I am self-diagnosed, and am 46. During my 30's, I was part of a small religious group run by ministers with psychology backgrounds, and they helped me improve my interpersonal and communications skills. I started to suspect Aspergers at that time. Four years ago, I had an undiagnosed brain aneurysm rupture and was in the hospital for 2 1/2 weeks. I was sent home by myself with no help, because I could walk and get in and out of the shower by myself. However, I had to call my sister across the country to help me decide what to put on a grocery list for a friend who was willing to shop for me. Decision-making improved a little over time, but can still be overwhelming unless I stick to my usual. I remember going to a local cafe about a month after the aneurysm, and staring at the multiple boards filled with drink options, and wondering how I would ever decide what to order. I stayed in the back, letting other people go ahead, for probably 10 minutes, trying to read through the board systematically, before I finally realized I could just get the drink I usually got.
"Aspies are acutely aware to begin with. When the brain is damaged,it is even more aware."
Yes, I have always been sensitive to sounds, especially high-pitched ones. I get easily overwhelmed now in group settings, not as much from the social interaction as from the constant background sound, now that every business establishment feels it necessary to play pounding music non-stop. Also, I enjoy singing in my church choir (alto), and it drives me nuts when we have to do warm-ups, and the sopranos are so loud and shrill!
"For me, I lost a lot of skills, but on the neuro cog, I did well. This is because I was Higher than Average everywhere BEFORE my accident. So the drs are like, "Yeah but your SHOULD be able to do those things....."
YES!!! This has been driving me crazy! I was unable to get any sort of speech/cognitive therapy because I tested so high. I knew I was worse than before, but no one thought I was bad enough to deserve help. I compare it to an Olympic gymnast being told post-brain-injury that, because they can walk, they don't qualify for further physical therapy.

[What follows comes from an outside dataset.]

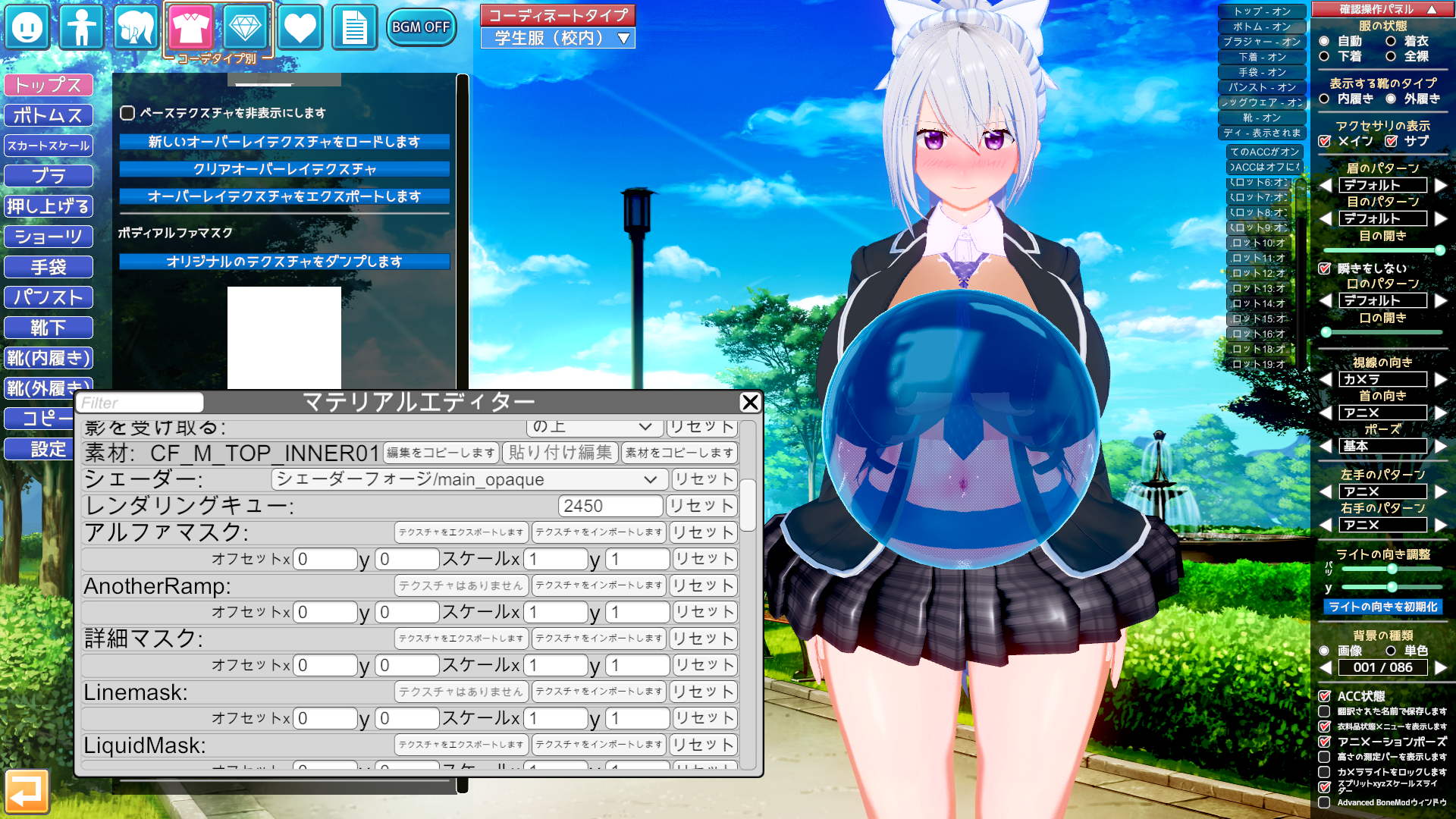The height and width of the screenshot is (819, 1456).
Task: Open the body editing category icon
Action: (81, 28)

I went back to work after 4 months. My job as a nurse practitioner entailed keeping track of tons of info about our patients, having emotionally intense conversations about illness and dying, being able to remember all the details of the conversation to document them, and then discussing it with the doctor, bedside nurse, case manager, etc. Pre-BI, I was able to balance all this. Post-BI, I couldn't follow the social cues as I had been taught to before, and I got really scared. I also kept forgetting details about the patients, even during conversations, which was very embarrassing! I kept telling my managers that I didn't feel I was doing as well as I had done before, and everyone kept reassuring me that I was doing fine, that they didn't see any difference - shows how well I can mask! Eventually, the struggle to keep going wore me down so much that I had to leave the job. I don't know how I made it for more than 3 years, but I did. Now I work 16 hours per week coordinating volunteers at a local non-profit. It is still a lot of people time, but it is less intensive than my old job, and I have more time at home to recuperate. But, because I still have gargantuan student loans, I may have to get a medical release to limit my work so that the student loan agency doesn't come after me and require me to get a full-time job if I can't handle one. Which makes me feel like I'm lazy, of course.
"Everyday I focus on getting back what I have lost."
I have mixed feelings about saying this, but I have given up on getting back what I lost. Maybe one day a bolt from the blue will strike me, and I'll magically be able to feel like I used to. In the meantime, I have had to accept my limitations. It is so hard to do "brain rest". I briefly saw a psychologist, for the BI, who recommended these 10 minute sessions with minimal sensory input (good luck doing that in a big city!) and keeping the mind quiet. My mind gets bored after just a few minutes, and I struggle between knowing I need to rest my thinking vs. my mind which wants to read, do a puzzle, anything but just sit there!
"One of my dr said the brain KNOWS when it's damaged. She was the smartest dr i went to. She can't explain it other than to say, the brain knows and acts on that, becomes fragile, second guesses itself. It's a fragile organ."
That helps me. It's not like I've done anything wrong to prevent myself from recovering (one of my biggest fears), but that my brain is protecting itself. After almost a year, I was able to get some PT for exercise tolerance (physical energy has also been very unpredictable), and she told me that "fatigue means healing". That has helped me too. I second guess myself all the time. I did that when I was younger, but was more confident in my 30s. That confidence is all gone now.
"She further said that all the struggle I had before the TBI had become almost second nature and NOW, it's like it is all in my face, fight fight fight all the time for things I used to fight without thinking."
Now that you say this, I realize this makes sense for me too.
Wow, this is really helping me put some pieces together. Thank you!